Continuai la mia attività collaborando con “Il Giornale di Calabria”, diretto da Piero Ardenti con una redazione centrale molto guarnita. Basti dire che della stessa facevano parte oltre a Paolo Guzzanti (che in seguito divenne parlamentare di Forza Italia) legato come Ardenti al PSI, anche Francesco Faranda (fratello di Adriana, brigatista nota per la questione Moro) e Tonino Di Rosa (oggi con incarichi direzionali in vari quotidiani nazionali).

C’erano anche, con funzioni di redattori, Pantaleone Sergi (futuro Direttore de “Il Quotidiano”), Santino Trimboli e Pietro Melia, divenuti in seguito redattori della RAI Calabria. “Il Giornale di Calabria”, però, che era legato alle fortune della SIR di Rovelli, chiuse i “battenti” dopo qualche anno.

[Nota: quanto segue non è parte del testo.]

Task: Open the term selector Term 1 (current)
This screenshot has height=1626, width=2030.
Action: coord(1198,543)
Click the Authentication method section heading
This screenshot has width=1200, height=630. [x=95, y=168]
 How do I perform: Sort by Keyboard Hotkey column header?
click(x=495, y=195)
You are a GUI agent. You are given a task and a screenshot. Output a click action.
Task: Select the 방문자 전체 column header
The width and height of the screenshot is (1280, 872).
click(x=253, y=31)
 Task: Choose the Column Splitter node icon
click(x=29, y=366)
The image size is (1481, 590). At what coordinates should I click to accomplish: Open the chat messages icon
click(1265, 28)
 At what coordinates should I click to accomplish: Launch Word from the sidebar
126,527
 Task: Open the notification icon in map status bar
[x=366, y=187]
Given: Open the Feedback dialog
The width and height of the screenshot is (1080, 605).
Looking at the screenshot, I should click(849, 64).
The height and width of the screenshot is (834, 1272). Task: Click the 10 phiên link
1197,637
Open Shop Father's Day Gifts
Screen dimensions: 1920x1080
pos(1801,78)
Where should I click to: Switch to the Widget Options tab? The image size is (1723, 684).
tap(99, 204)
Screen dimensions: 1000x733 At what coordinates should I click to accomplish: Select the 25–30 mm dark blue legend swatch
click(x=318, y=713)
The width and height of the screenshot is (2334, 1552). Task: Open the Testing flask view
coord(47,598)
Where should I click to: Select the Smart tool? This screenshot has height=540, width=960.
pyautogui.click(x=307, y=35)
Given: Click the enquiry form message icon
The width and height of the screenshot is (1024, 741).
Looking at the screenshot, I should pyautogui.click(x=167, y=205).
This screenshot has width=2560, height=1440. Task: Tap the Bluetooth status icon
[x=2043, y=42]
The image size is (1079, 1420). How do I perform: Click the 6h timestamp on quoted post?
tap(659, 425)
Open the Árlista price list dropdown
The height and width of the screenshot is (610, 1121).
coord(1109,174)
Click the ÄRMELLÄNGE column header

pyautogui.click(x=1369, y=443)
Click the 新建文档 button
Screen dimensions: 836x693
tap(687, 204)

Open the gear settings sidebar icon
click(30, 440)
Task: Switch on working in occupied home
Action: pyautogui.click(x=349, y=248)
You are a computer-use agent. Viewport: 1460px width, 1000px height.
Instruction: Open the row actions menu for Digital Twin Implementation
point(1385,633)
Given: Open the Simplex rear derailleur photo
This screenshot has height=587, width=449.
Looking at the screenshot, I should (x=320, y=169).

Ripresi la mia attività con “Il Giornale di Calabria” di Catanzaro diretto da Giuseppe Soluri e vi collaborai per qualche anno fino a quando non ricevetti una richiesta di collaborazione da Pantaleone Sergi, direttore de “il Quotidiano”, un giornale di orientamento progressista, al quale vi collaboravano appunto giornalisti di tendenze di sinistra.

Successivamente, al giornale si operò il cambio della guardia: al posto di Sergi venne nominato Ennio Simeone, già redattore de “l’Unità” e di “Paese Sera”, mio amico da quando lavoravo presso questi quotidiani. Dopo questa esperienza con il “Quotidiano”, eccone un’altra con “il Domani” edito da Guido Talarico e diretto inizialmente da Ugo Bassi ed in una seconda fase dal reggino Domenico Morace.

In seguito lasciai anche la collaborazione con questo giornale continuando, però, la mia attività giornalistica con l’Agenzia ANSA.